At the heart of her argument was the inclusion of the “No Confidence” option, which helped create a runoff election since neither candidates were able to get the majority vote. Fang argues that “No Confidence” should not have been on the ballot and that because of its presence, the subsequent run-off election, which Fang lost, should be nullified.

According to the document submitted on May 15, there are two key issues: 1) whether or not the “No Confidence” option violated the rules of candidacy in the 2015 Stony Brook University Undergraduate Student Government (USG) election ballot, and 2) whether or not the “No Confidence” votes should be subtracted from the initial 2015 USG election ballot thereby amending the election results for executive vice president (EVP).

In the initial Spring 2015 election, Fang received 975 votes, her opponent Krisly Zamor received 953 votes and “No Confidence” received 305 votes. The subsequent run-off resulted in Fang losing the election by 11 votes, 757-768. If the “No Confidence” votes were merely subtracted, the document argues, then Fang is the rightful winner of the election with a majority of the votes.

Fang claims that the election process was unfairly extended by a candidate who should never have been in the race for multiple reasons.

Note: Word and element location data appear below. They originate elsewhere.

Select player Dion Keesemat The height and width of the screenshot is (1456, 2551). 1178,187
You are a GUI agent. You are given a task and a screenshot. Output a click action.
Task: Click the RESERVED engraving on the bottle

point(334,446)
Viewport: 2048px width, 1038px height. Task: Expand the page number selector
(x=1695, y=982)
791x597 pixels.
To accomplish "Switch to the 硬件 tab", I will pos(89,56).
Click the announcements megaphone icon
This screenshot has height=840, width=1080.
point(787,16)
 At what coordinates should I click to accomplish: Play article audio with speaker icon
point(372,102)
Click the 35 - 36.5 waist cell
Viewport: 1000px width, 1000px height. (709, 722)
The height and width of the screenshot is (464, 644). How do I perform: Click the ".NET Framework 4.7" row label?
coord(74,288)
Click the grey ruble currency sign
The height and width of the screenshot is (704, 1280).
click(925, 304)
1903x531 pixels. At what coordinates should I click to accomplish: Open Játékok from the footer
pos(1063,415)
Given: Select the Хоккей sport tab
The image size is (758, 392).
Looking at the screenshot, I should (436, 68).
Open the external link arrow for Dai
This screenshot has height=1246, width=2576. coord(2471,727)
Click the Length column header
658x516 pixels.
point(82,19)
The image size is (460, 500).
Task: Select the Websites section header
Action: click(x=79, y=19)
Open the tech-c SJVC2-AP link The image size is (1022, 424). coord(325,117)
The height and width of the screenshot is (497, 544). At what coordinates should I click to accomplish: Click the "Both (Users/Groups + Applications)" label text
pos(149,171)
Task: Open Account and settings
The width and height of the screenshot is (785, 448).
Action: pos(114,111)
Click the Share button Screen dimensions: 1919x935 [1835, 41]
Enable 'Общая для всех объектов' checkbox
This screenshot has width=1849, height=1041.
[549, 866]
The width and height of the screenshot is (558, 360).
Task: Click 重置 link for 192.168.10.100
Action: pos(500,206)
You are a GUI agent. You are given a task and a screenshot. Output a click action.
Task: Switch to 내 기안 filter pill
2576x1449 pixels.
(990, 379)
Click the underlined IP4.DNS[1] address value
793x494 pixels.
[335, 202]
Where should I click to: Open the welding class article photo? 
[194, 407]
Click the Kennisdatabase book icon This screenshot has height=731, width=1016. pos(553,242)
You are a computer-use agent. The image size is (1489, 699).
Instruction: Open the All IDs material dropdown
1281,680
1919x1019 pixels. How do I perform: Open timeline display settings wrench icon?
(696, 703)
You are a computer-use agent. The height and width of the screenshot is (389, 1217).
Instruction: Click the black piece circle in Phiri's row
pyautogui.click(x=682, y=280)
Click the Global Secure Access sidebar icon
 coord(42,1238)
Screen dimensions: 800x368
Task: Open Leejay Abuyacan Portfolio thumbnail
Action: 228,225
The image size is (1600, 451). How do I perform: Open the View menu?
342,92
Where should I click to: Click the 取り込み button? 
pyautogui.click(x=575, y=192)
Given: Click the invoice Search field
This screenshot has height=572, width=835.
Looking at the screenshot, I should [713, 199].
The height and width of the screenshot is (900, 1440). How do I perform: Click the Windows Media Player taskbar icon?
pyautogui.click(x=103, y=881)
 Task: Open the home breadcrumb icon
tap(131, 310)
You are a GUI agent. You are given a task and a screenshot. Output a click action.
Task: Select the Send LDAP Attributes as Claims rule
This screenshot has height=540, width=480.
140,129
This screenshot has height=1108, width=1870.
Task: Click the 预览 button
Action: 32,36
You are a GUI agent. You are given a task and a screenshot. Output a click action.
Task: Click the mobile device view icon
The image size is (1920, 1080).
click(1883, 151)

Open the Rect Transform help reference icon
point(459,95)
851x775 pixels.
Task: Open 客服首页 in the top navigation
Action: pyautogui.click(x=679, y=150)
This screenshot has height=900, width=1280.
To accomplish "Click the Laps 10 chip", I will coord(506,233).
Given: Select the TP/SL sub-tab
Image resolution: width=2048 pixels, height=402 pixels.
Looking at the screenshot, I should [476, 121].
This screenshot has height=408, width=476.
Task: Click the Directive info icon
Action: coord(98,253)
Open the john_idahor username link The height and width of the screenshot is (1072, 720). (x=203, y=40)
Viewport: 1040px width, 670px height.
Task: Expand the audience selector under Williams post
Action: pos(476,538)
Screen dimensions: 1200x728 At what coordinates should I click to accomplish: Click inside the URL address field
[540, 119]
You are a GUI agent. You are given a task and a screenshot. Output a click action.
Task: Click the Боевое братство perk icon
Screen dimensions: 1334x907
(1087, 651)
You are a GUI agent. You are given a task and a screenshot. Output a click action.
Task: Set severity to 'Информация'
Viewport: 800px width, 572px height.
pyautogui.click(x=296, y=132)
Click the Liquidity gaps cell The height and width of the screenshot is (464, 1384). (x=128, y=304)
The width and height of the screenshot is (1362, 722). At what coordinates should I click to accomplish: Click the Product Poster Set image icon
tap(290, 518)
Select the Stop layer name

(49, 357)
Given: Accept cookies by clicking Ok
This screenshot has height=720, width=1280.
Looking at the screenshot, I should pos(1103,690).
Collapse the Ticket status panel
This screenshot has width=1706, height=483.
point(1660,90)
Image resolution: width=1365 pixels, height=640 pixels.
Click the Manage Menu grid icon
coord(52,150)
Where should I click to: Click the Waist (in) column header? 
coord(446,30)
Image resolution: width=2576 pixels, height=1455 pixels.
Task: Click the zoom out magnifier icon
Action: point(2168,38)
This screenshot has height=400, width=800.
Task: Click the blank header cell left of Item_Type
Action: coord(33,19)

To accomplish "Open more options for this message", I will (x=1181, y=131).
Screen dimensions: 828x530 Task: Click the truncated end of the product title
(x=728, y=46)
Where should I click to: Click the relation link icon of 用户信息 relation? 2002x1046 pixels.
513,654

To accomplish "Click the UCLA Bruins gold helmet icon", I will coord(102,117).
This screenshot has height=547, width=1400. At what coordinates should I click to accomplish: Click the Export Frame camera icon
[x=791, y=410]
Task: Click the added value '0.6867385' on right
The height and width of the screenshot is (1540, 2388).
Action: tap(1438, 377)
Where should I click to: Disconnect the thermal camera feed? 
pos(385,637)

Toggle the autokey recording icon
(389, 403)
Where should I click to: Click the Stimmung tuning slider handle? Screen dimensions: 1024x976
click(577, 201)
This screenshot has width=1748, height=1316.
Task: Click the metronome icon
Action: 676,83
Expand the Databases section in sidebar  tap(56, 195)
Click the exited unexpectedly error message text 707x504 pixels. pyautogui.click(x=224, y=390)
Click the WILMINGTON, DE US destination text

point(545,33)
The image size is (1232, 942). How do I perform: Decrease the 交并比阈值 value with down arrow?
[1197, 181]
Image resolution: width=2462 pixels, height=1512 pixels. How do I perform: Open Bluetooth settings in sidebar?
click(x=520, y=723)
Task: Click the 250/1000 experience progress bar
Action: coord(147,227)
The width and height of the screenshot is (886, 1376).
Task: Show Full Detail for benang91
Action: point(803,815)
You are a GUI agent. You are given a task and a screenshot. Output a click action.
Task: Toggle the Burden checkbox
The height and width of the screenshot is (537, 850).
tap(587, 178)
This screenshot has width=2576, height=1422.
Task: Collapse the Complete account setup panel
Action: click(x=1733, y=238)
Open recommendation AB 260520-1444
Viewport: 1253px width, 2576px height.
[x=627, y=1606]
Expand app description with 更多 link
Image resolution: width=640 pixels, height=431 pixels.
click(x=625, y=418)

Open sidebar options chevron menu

According to the document, “No Confidence” did not announce intent of candidacy by 4 p.m. on the first Friday after the information session, violating a USG code requirement. The document also states that the election board did not educate students on what “No Confidence” meant before voting.

A ruling from May 8, 2013 is cited where Browse State University of New York said the motion of no confidence was not passed because the judicial council “found it unconstitutional and in contradiction to Robert’s Rules of Order Newly Revised,” a book of rules acting as parliamentary authority and meant to be used by deliberative assemblies.

Besides not submitting intent of candidacy within the proper timeframe, the document argues that “No Confidence” does not “physically fit” the candidacy requirements. According to USG Code, candidates should be able to petition and collect signatures. “Therefore, the No-Confidence option did not physically hold the proper candidacy requirement to be placed on the ballot,” according to the document.

Along with the prior grievances, the document states that the elections board did not properly inform the senate before placing the option on the poll.

The document refers to the Facebook page created by junior biomedical engineering major, Will Hackett, with information for group members about “No Confidence,” but it argues that despite this page, “thousands of students” did not know what “No Confidence” meant before voting.

Based on these precedents and code violations, the document argues that “Fang should have won with a  majority of 50.7%” and asks that “the court reversed the decision made by the run-off election and rule that ‘No Confidence’ votes should be subtracted from the initial 2015 Stony Brook University Undergraduate Student Government election ballot thereby amending the election result of the executive vice president (EVP).”